Flynn, Treanor await votes with hope of becoming next Erie County DA

Nov 8, 2016

Come January, Erie County will have a new District Attorney. John Flynn and Joseph Treanor are in the race for the DA's Office on the Democratic and Republican tickets, respectively.


Flynn, the Democratic candidate, has previously run for office and has served in the Town of Tonawanda as a councilman and judge. He is seeking the office that, critics say, has been reluctant to take on big cases, including alleged public corruption. He says he is willing to take on tough cases and, although he has past political experience, he is not intending to use the DA's office to seek higher ambitions.

John Flynn (left) makes a point while opponent Joseph Treanor listens during their debate October 27 in the studios of WNED-WBFO. The candidates are running for Erie County District Attorney. The winner will replace Acting DA Michael Flaherty.
Credit WBFO file photo/Eileen Koteras Elibol

"This is a very important job," Flynn said. "I'm not looking for anything else. A lot of people say that the DA's Office is a stepping stone to be a judge. I've already been a judge."

Republican candidate Treanor, meanwhile, says his many years as an Air Force Judge Advocate General will help him run a DA's Office that will allow prosecutors to do their job with little managerial interference.

"You make sure your people are trained and equipped and give them your vision, you give them the mission, and you get out of the way and let them execute," said Treanor during an October 25 debate at St. Joseph's Collegiate Institute. "You don't micromanage them. You trust their own capabilies. These are all professionals."

Flynn, who is a Commander in the U.S. Navy Reserve, says running the DA's Office is different than managing military justice, because the civilians working under the DA are not subject to the same military rules and codes.

Treanor calls himself a "prosecutor, not a politician" and states that his campaign is self-funded. Flynn has questioned the validity of that claim, pointing to a negative campaign piece mailed and funded by the Erie County Republican party. Treanor, on October 25, responded to that after the debate.
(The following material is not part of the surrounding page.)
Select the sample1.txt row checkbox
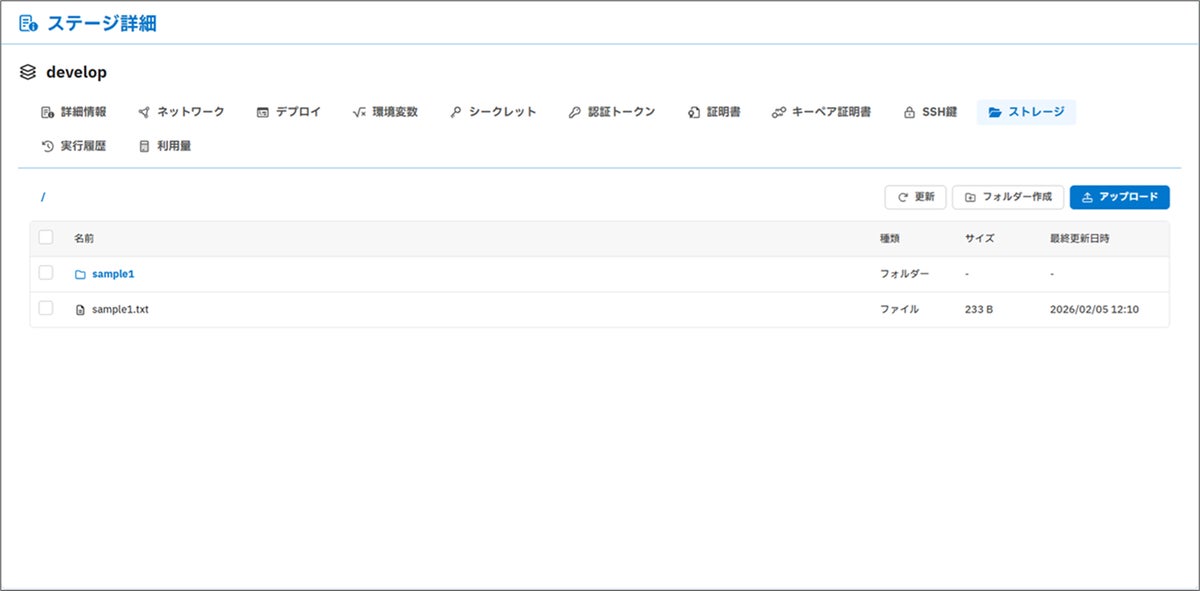 (x=46, y=309)
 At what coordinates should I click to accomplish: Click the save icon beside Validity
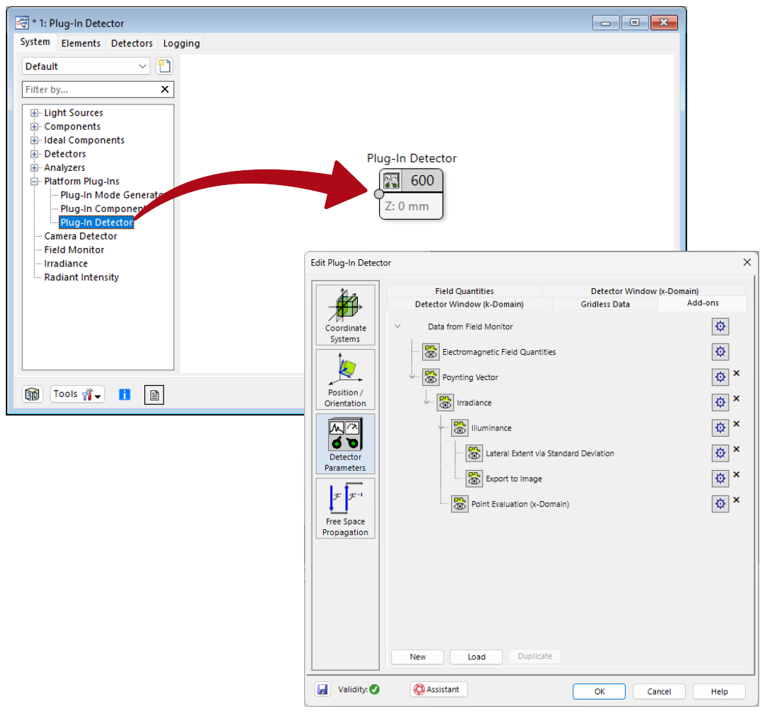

"What other individuals may spend or not, whatever they may do, that's their own business," he said. "That's their own First Amendment right."

Flynn, meanwhile, addressed criticism about campaign donations from the legal field during the October 27 debate in the studios of WNED-WBFO. He denies that such contributions will influence his decisions, if elected.

"Just because a lawyer contributes to my campaign, I'm somehow beholden to them. That's insulting, OK?" Flynn said. "It's the same thing for law enforcement agencies. No law enforcement agency has endorsed me with the promise of any favors. That's not going to happen."

Flynn and Treanor are running to replace Acting DA Michael Flaherty, who lost to Flynn in the Democratic Primary in September. Last week, Flaherty crossed party lines to endorse Treanor.